---- Source data
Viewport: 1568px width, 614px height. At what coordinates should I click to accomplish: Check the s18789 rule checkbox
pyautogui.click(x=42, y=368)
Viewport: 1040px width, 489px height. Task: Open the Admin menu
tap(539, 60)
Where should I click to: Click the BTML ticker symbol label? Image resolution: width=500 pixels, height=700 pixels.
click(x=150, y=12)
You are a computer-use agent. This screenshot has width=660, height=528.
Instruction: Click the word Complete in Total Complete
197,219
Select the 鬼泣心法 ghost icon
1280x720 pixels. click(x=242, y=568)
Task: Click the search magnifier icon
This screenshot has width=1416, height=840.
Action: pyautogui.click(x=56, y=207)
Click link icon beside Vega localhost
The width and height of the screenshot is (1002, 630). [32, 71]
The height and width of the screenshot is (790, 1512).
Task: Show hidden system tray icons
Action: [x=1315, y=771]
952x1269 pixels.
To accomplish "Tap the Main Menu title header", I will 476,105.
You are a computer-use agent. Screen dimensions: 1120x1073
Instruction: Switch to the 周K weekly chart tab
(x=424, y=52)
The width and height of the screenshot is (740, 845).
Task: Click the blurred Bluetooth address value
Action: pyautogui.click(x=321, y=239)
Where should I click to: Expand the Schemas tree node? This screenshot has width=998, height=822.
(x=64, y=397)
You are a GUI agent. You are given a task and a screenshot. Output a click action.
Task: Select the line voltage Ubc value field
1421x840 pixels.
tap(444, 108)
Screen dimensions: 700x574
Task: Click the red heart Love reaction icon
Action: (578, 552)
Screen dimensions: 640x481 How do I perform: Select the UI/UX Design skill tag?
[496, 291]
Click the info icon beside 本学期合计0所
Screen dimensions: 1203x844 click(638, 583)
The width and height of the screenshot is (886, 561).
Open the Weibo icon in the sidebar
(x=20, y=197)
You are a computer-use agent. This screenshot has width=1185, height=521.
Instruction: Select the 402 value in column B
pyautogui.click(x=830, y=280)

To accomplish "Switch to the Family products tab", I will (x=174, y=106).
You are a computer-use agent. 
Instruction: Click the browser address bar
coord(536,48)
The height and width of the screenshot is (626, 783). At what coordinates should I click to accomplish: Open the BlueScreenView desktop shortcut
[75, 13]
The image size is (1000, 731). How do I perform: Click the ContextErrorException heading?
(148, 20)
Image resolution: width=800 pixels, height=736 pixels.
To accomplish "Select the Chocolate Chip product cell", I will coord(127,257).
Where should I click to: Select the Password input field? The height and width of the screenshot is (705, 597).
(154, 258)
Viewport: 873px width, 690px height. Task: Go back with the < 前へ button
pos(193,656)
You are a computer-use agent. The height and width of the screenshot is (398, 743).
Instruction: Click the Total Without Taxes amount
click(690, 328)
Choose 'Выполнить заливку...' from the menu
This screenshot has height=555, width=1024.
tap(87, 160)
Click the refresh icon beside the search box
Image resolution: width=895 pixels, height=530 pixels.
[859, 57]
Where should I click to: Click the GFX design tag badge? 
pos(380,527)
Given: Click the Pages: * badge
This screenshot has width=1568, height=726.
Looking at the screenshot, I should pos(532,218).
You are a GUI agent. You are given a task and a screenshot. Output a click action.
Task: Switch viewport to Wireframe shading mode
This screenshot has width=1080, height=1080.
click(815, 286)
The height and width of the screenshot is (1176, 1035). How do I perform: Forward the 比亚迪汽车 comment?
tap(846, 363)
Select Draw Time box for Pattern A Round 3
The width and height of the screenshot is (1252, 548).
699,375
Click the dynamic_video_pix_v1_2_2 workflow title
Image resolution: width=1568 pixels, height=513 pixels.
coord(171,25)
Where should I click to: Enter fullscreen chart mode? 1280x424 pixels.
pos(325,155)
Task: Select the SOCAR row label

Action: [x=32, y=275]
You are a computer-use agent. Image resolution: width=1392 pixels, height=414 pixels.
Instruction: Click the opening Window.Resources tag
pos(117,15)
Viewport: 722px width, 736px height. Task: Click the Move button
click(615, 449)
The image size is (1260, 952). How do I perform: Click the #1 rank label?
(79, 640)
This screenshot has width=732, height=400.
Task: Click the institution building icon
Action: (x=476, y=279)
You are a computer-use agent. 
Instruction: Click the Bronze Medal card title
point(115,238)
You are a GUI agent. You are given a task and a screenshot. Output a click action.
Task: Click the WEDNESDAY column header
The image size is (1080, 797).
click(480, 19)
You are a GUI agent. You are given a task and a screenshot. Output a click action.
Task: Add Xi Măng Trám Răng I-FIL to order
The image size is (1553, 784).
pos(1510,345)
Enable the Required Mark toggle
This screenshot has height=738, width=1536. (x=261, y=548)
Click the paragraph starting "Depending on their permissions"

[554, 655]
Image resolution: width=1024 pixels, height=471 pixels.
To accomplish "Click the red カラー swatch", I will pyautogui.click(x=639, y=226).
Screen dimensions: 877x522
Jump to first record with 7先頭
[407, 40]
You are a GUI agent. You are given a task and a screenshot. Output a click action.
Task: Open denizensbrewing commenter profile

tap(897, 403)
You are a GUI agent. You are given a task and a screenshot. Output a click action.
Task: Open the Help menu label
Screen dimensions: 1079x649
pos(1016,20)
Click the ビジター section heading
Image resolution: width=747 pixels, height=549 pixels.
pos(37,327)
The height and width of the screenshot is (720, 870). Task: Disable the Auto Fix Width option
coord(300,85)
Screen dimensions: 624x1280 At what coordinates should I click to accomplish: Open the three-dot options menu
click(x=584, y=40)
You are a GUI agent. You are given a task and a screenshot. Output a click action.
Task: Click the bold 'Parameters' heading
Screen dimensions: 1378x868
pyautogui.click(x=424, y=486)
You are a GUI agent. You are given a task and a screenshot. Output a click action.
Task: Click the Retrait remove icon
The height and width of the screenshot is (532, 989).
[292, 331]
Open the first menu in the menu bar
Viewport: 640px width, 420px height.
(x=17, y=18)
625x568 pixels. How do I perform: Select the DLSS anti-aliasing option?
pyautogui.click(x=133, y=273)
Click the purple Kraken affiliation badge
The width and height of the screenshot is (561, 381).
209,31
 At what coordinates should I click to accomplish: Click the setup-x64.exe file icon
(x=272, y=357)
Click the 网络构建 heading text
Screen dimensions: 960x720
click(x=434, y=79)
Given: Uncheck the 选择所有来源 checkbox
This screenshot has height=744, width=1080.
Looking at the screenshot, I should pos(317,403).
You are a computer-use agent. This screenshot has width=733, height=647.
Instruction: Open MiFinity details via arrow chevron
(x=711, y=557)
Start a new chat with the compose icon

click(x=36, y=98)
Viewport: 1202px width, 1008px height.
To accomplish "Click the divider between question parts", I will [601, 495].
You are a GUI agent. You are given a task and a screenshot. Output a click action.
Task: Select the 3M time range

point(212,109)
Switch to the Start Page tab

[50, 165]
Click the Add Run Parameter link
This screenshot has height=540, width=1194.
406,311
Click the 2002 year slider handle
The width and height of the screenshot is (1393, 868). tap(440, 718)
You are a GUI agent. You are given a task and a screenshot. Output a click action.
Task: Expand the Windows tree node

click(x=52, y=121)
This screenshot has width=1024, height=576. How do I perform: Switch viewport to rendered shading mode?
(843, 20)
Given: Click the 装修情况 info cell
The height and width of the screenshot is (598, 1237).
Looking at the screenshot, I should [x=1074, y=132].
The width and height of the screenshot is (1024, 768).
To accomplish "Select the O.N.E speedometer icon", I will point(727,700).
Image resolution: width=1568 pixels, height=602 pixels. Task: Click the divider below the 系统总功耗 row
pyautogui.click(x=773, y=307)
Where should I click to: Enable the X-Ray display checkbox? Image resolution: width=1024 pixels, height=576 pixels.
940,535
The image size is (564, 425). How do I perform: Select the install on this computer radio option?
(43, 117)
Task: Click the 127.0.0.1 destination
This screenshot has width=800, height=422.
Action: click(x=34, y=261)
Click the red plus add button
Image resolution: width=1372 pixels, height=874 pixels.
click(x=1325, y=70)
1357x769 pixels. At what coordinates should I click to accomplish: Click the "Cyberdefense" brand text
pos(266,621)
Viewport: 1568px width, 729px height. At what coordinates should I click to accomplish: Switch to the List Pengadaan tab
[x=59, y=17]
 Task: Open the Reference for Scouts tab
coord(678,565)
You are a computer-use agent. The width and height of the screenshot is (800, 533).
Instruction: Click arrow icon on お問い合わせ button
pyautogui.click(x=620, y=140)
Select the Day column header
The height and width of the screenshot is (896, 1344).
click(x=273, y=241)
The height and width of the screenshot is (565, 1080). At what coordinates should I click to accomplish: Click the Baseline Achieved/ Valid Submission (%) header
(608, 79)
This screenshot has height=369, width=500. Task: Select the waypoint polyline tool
--------
Exercise description: Whenever a line of the data holds the string "search", pick that line out.

Solution below:
Task: Click the search magnifier icon
Click the refresh icon beside the search box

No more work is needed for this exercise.